Background information
- Born: 23 April 1971 (age 54) Punnayam, Perumbavoor, Ernakulam district, Kerala, India
- Origin: Kochi, Kerala, India
- Genres: Indian classical music and Playback singing
- Occupation: Singer
- Years active: 1980–present

= M. K. Sankaran Namboothiri =

M. K. Sankaran Namboothiri (a.k.a. Pranavam Sankaran Namboothiri) (born 1971) is a Carnatic classical music vocalist and playback singer from Kerala. He is the youngest A Top grade vocalist with All India Radio. Renowned as a child prodigy, he started learning music at the age of ten under the tutelage of C. S. Narayanan Namboothiri. He later trained under T. V. Gopalakrishnan, Mavelikkara Prabhakara Varma, and K. V. Narayanaswamy.

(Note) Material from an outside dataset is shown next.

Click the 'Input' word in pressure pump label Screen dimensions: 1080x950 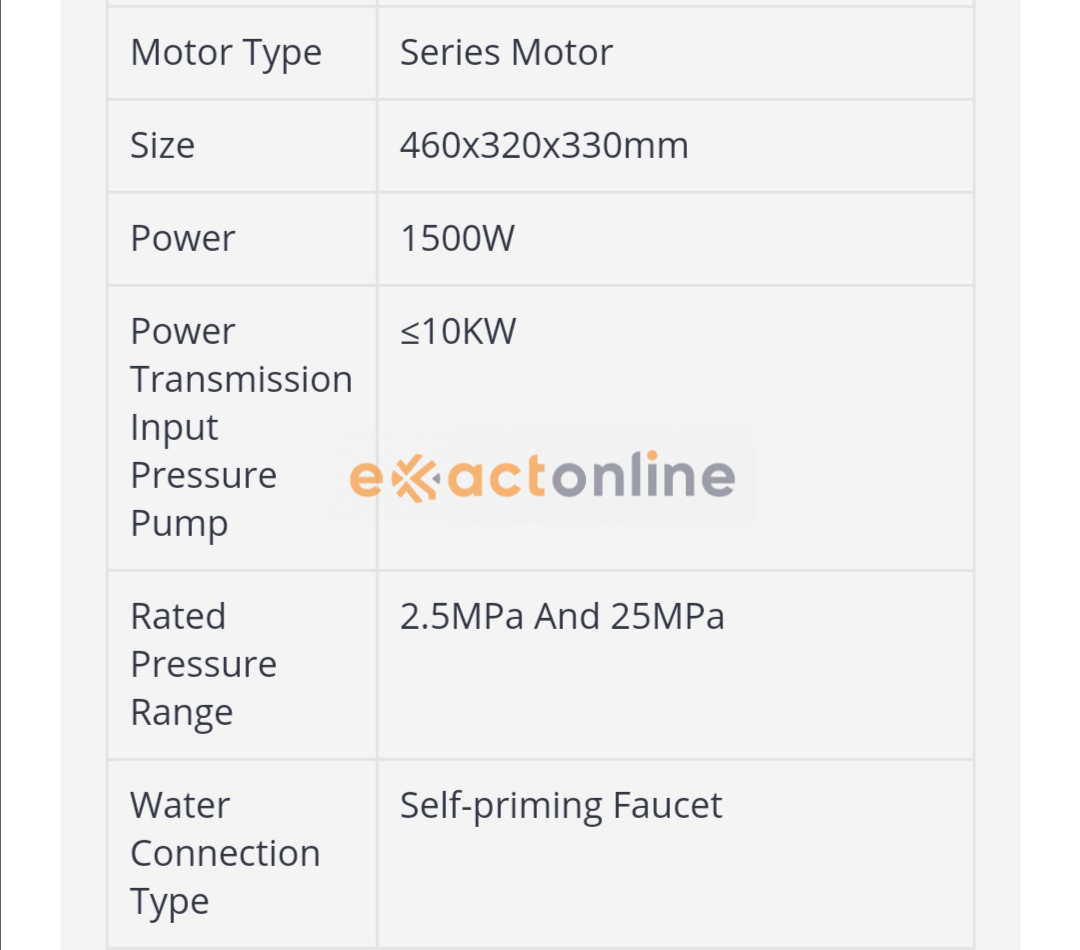[x=174, y=427]
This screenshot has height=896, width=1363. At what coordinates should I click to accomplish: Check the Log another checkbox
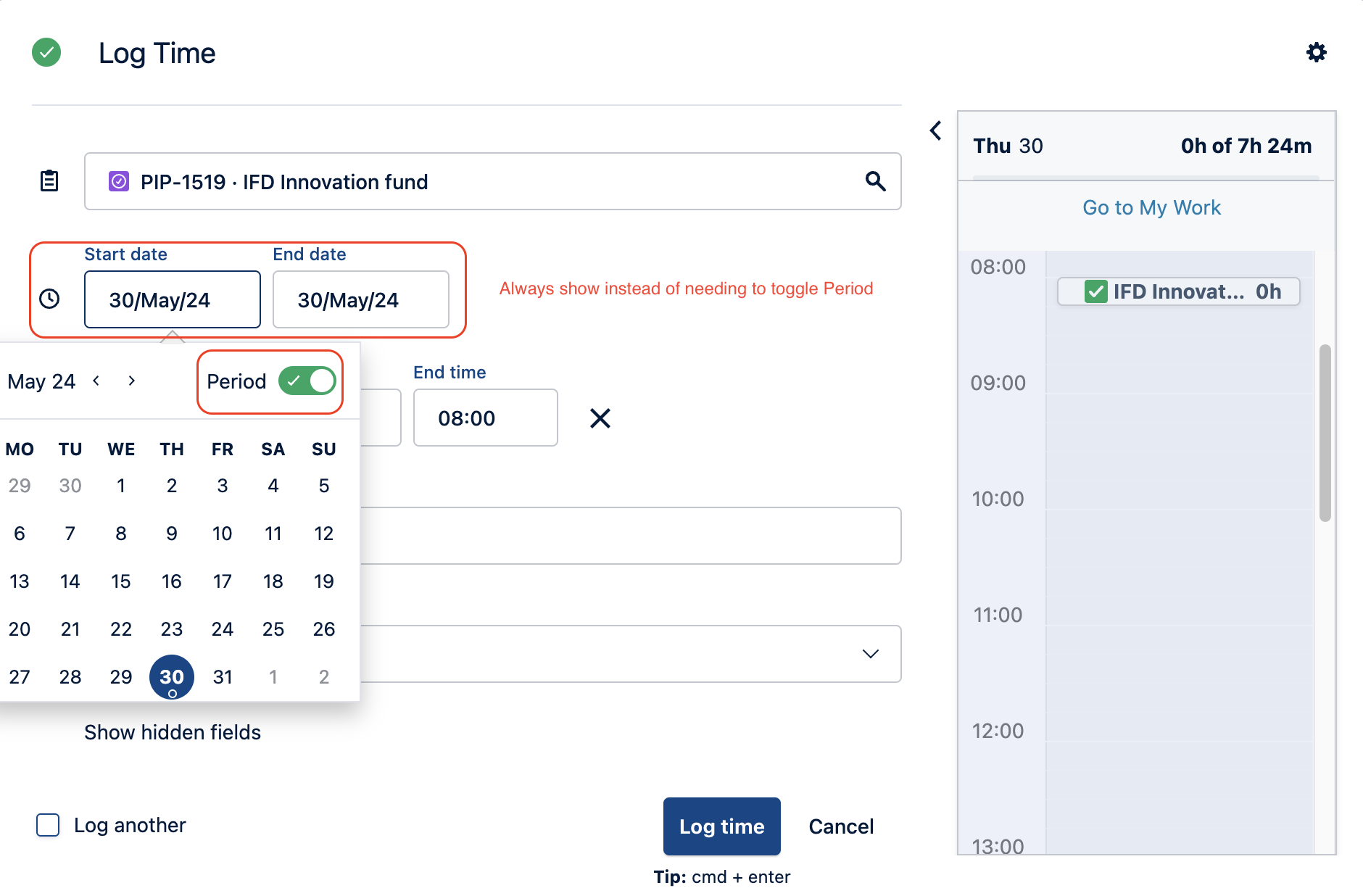point(48,825)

He has conducted concerts in India as well as many foreign countries.

==Personal life==
Sankaran Namboothiri was born to Krishnan Namboothiri (Kathakali singer) and Adithi Devi Antharjanom (Madom Illam, Punnayam) in the year 1971. His native place is 'Punnayam' (asamannoor village). He has two elder brothers, Krishnan Namboothiri (Retired Deputy Tahasildar, perumbavoor) and Narayanan Namboothiri (college lecturer VTB college, Palakkad)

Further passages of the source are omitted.